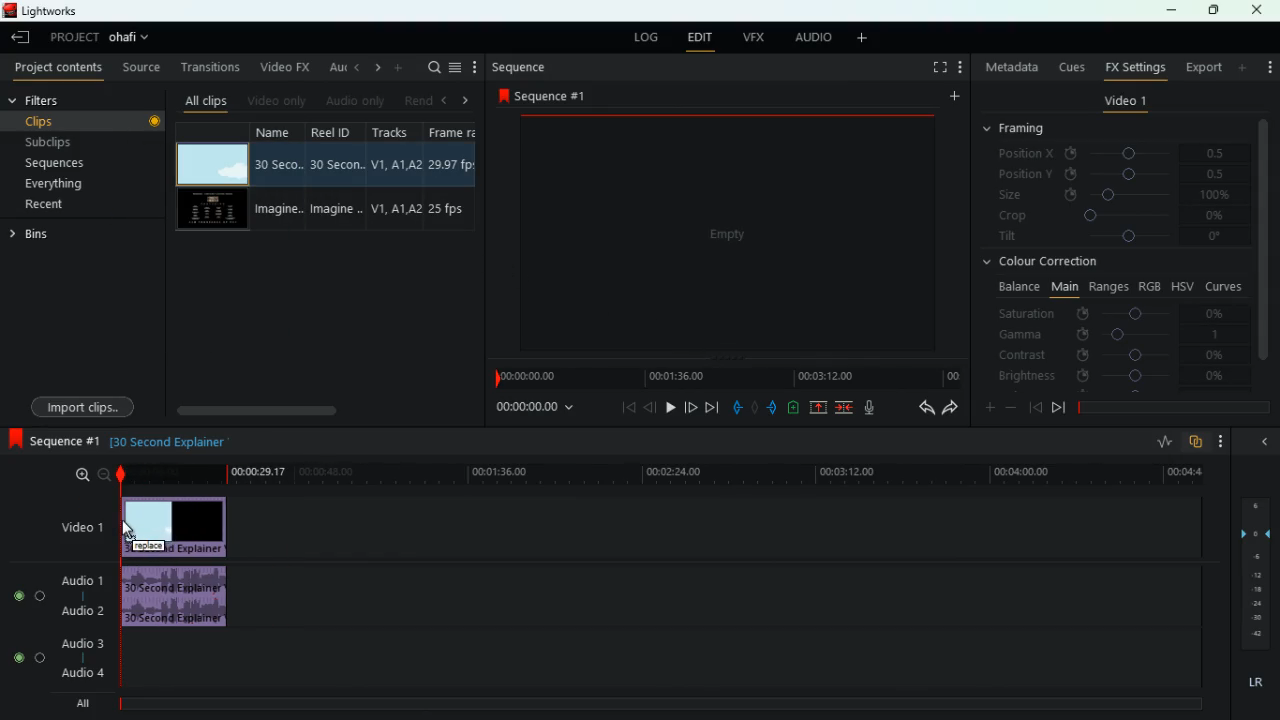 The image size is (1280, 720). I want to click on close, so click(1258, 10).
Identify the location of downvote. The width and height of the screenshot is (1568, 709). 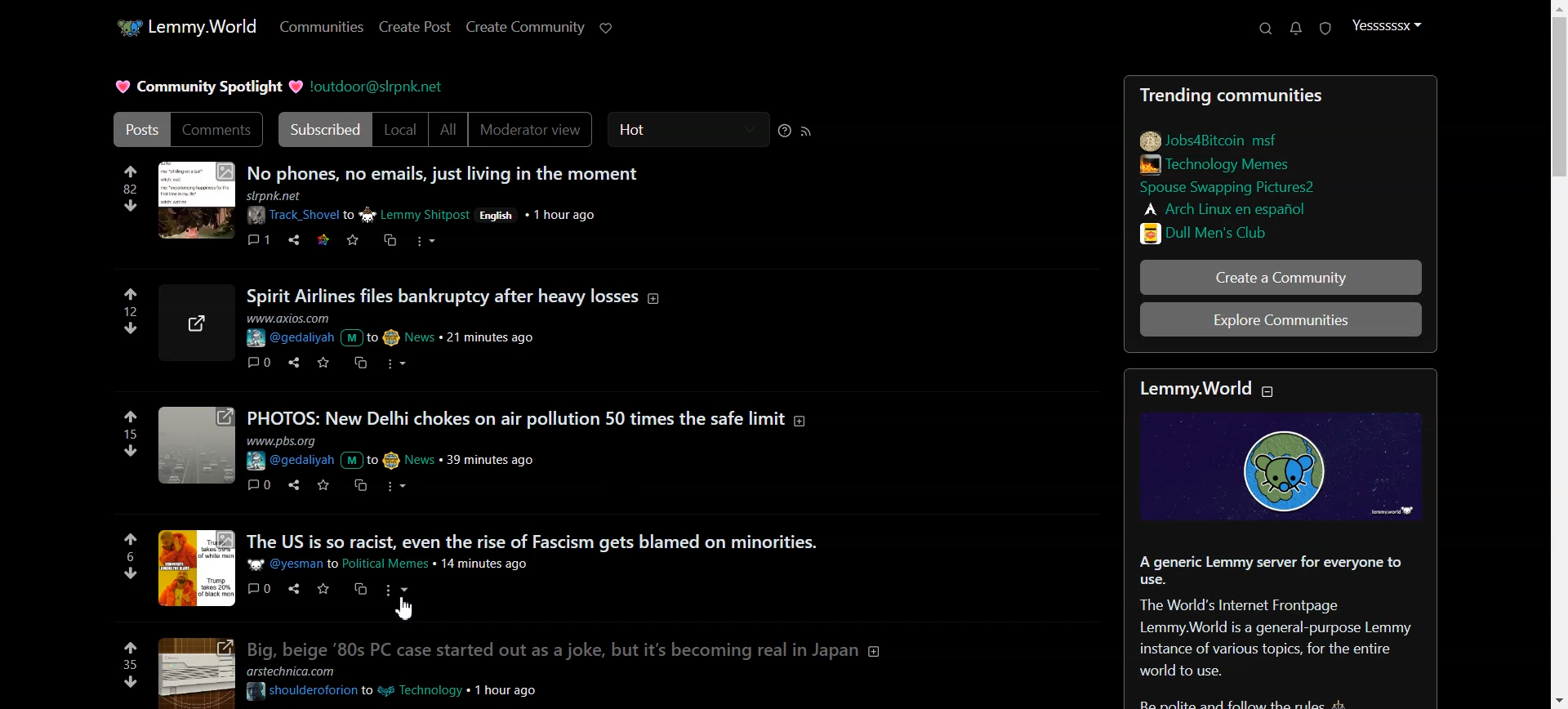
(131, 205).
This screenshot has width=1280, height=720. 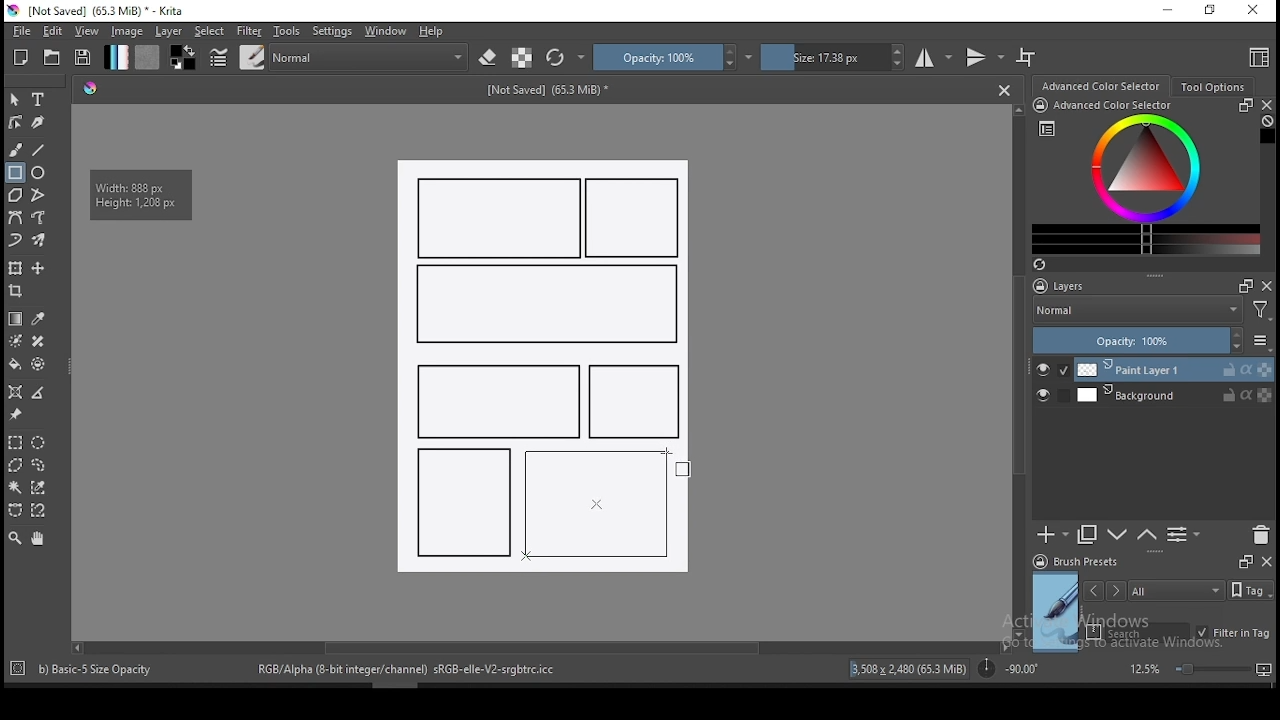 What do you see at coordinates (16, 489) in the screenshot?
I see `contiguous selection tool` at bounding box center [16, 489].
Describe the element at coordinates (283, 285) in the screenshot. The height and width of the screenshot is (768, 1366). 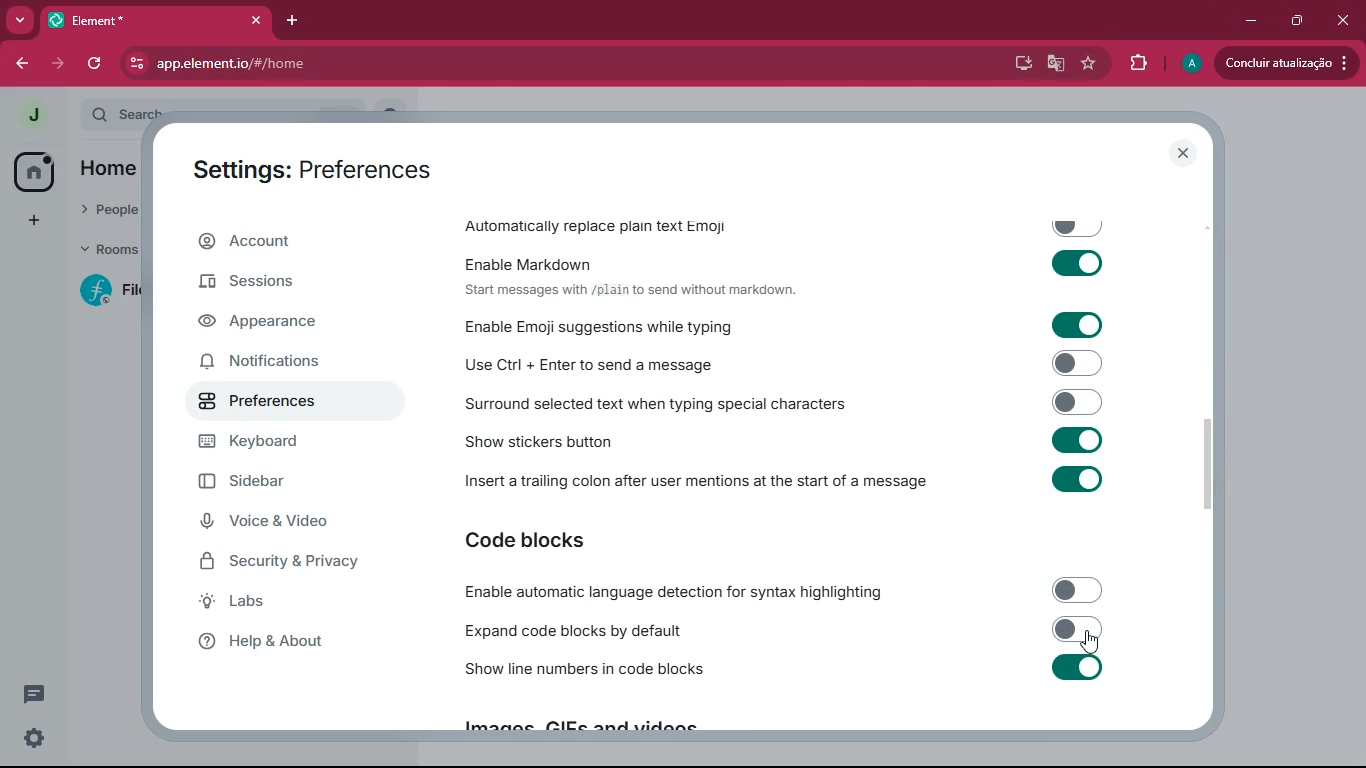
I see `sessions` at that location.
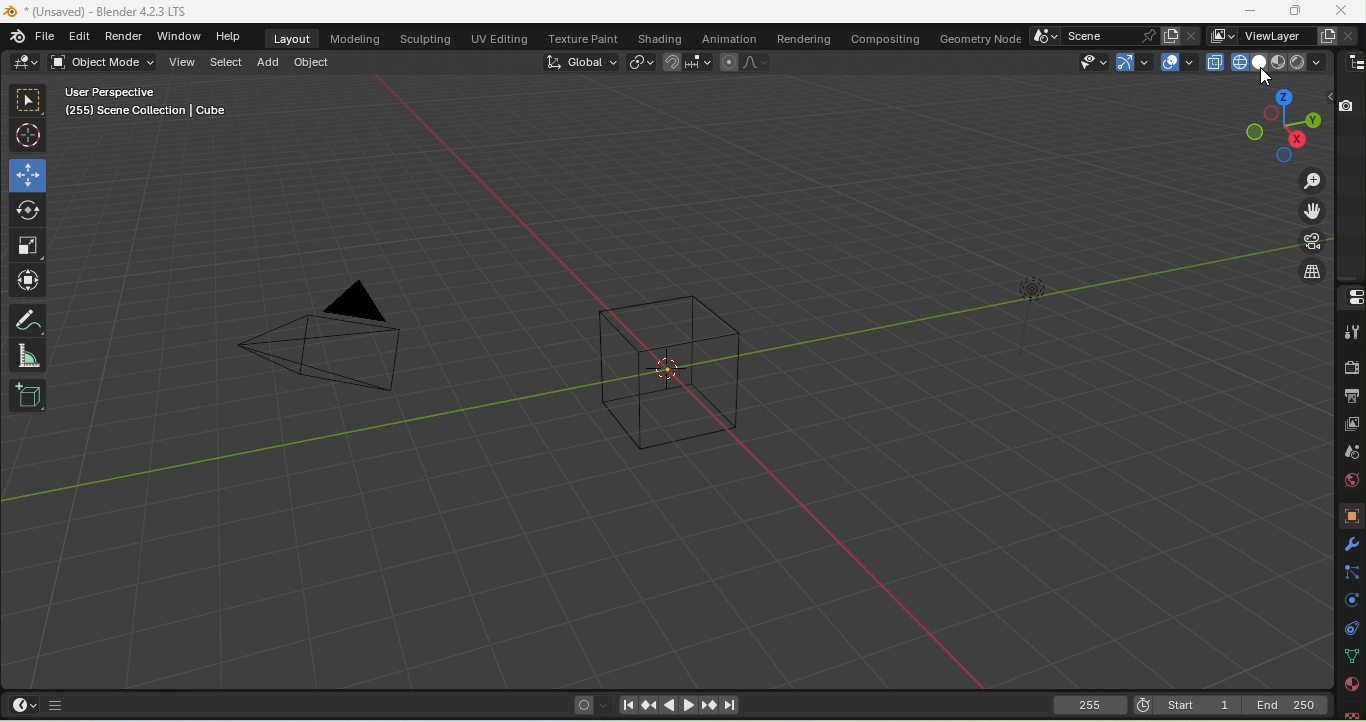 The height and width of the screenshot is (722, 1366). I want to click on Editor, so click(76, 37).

--------

Aim of the task: Repeat the lines of the records from the start through the line containing "(131, 205).", inclusive, word for word, leaving out the pictures.

Correct answer:
 The image size is (1280, 720). I want to click on close, so click(1258, 10).
Identify the location of downvote. The width and height of the screenshot is (1568, 709). 
(131, 205).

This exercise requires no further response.